The region of Sputnik Planitia on Pluto shelters a glacier in a vast depression. An atypical structure that reveals the geological history of the dwarf planet.
What image will we keep of the passage of the probe New Horizons near Pluto in July 2015? Probably that of a large, heart-shaped region on the surface of the dwarf planet. This mission to the confines of the Solar System was rich in information for planetologists. Researchers from the New Horizons program, including Tanguy Bertrand and François Forget from the dynamic meteorological laboratory at the Pierre-et-Marie-Curie University and the CNRS, looked at an astonishing Pluto region called Sputnik Planitia, nestled in The left lobe of the „heart“ of the dwarf planet.
Sputnik Planitia is a vast plain of 1,000 kilometers in diameter covered with a smooth ice without craters (indicating that its formation is relatively recent, probably less than 10 million years ago). This glacier is in a depression probably born during a collision with a meteorite that left a deep crater in the crust of Pluto.
Tanguy Bertrand and François Forget studied how the ice, composed of nitrogen, methane and carbon monoxide, formed at the bottom of the crater. These three elements are normally in the gaseous state in the atmosphere of Pluto, whose temperature is about 40 kelvins (-233 ° C). But due to the large inclination of Pluto (nearly 60 °) and the latitude of the crater (its center is about 20 ° N), this region is colder than average, which favors the condensation of The atmosphere – consisting of 99.5% nitrogen – of solid ice at this location. The phenomenon is even self-amplified: at the bottom of the basin the pressure of the atmosphere is higher, so that the nitrogen condenses at a lower temperature than on the higher grounds outside the basin situated at the same latitude . The ice, formed at a higher solidification temperature, is therefore warmer in the crater than in the surrounding area. It dissipates more energy by thermal radiation (infrared), which lowers the temperature and ultimately promotes the condensation of the gas into ice.

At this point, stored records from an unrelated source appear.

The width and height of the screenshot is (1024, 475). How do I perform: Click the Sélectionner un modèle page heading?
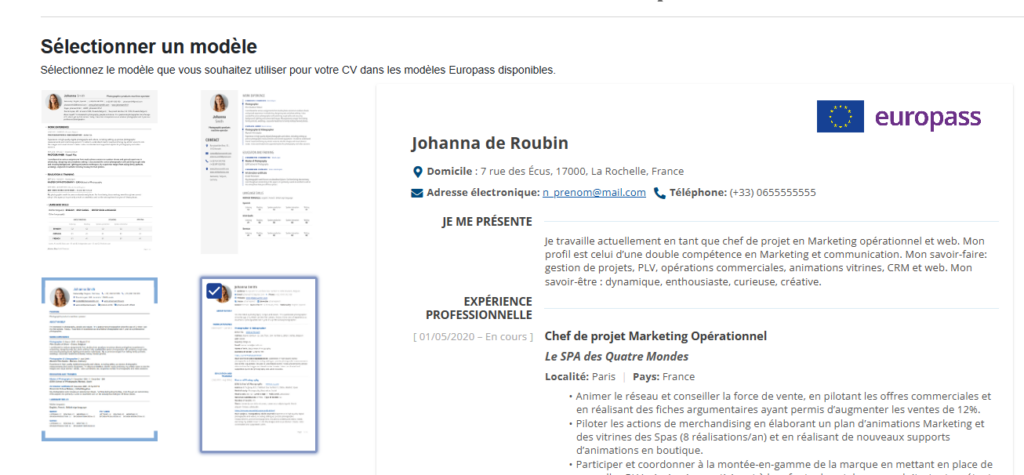click(149, 46)
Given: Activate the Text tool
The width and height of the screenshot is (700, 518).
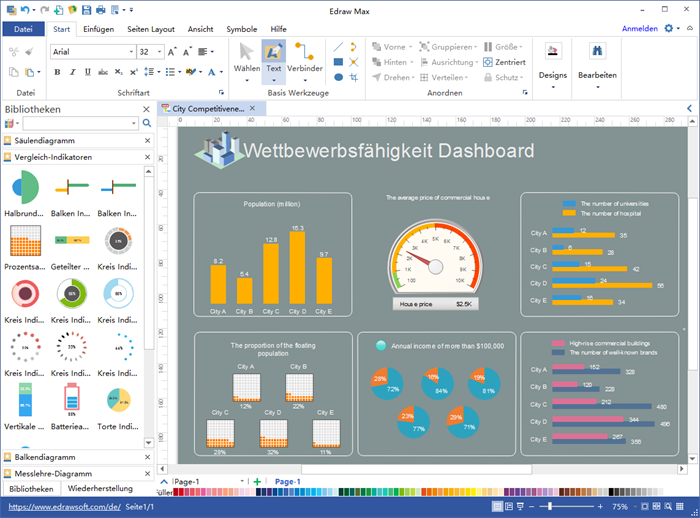Looking at the screenshot, I should click(x=273, y=58).
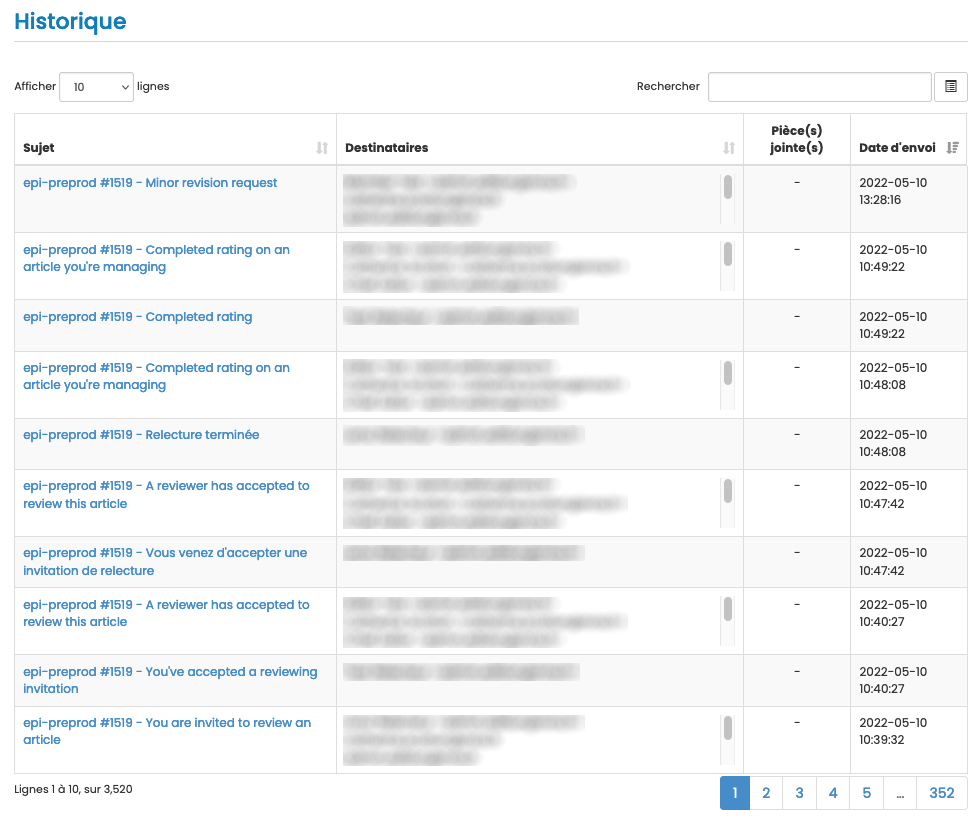
Task: Sort table by Sujet column arrows
Action: pos(322,148)
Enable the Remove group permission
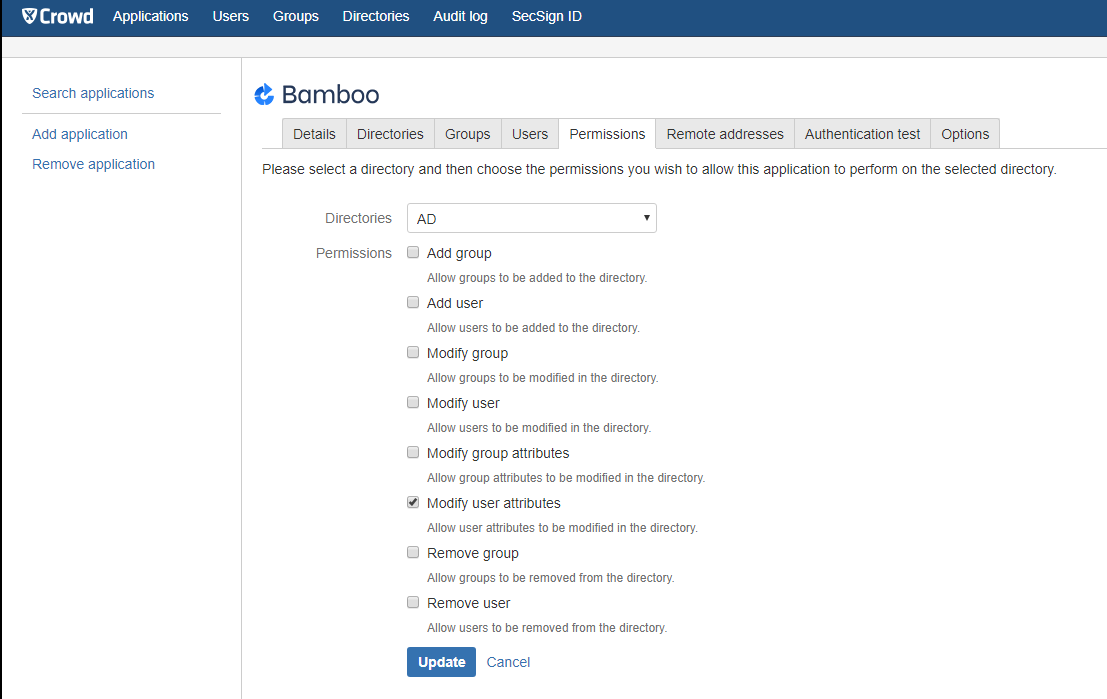 (413, 552)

The glacier, thus formed, measures several kilometers in thickness. In addition, it is denser than the crust of the dwarf planet, made up of water ice. Another team of researchers suggested that it may have contributed to breaking the surface, so that the bottom of Sputnik Planitia is now 6 to 13 kilometers lower than the surrounding areas.
This geological structure is so important that it creates an anomaly in the gravitational field of Pluto, which influences the dynamics between the dwarf planet and its Charon satellite. Since the two bodies are not perfectly spherical but rather ovoid, the tidal forces have a priori led the Pluton-Charon system to the most stable configuration, where the major axes of the two bodies are aligned (we speak of gravitational locking). But the formation of Sputnik Planitia disturbed this equilibrium and Pluto switched on its axis, bringing this region closer to the equator. Today, the Pluton-Charon system is evolving so that Sputnik Planitia is always near the antipode of Charon. The tipping of Pluto caused strong tensions on its surface and fractured its ice crust, which led to the formation of mountains and canyons photographed by New Horizons. This phenomenon of tilting is not unique in the Solar System: it would also have occurred on Mars, during the formation of the Tharsis volcanic complex about 3 billion years ago, or on the Moon during the Formation of the Procellarum basalt sea, about 4 billion years ago.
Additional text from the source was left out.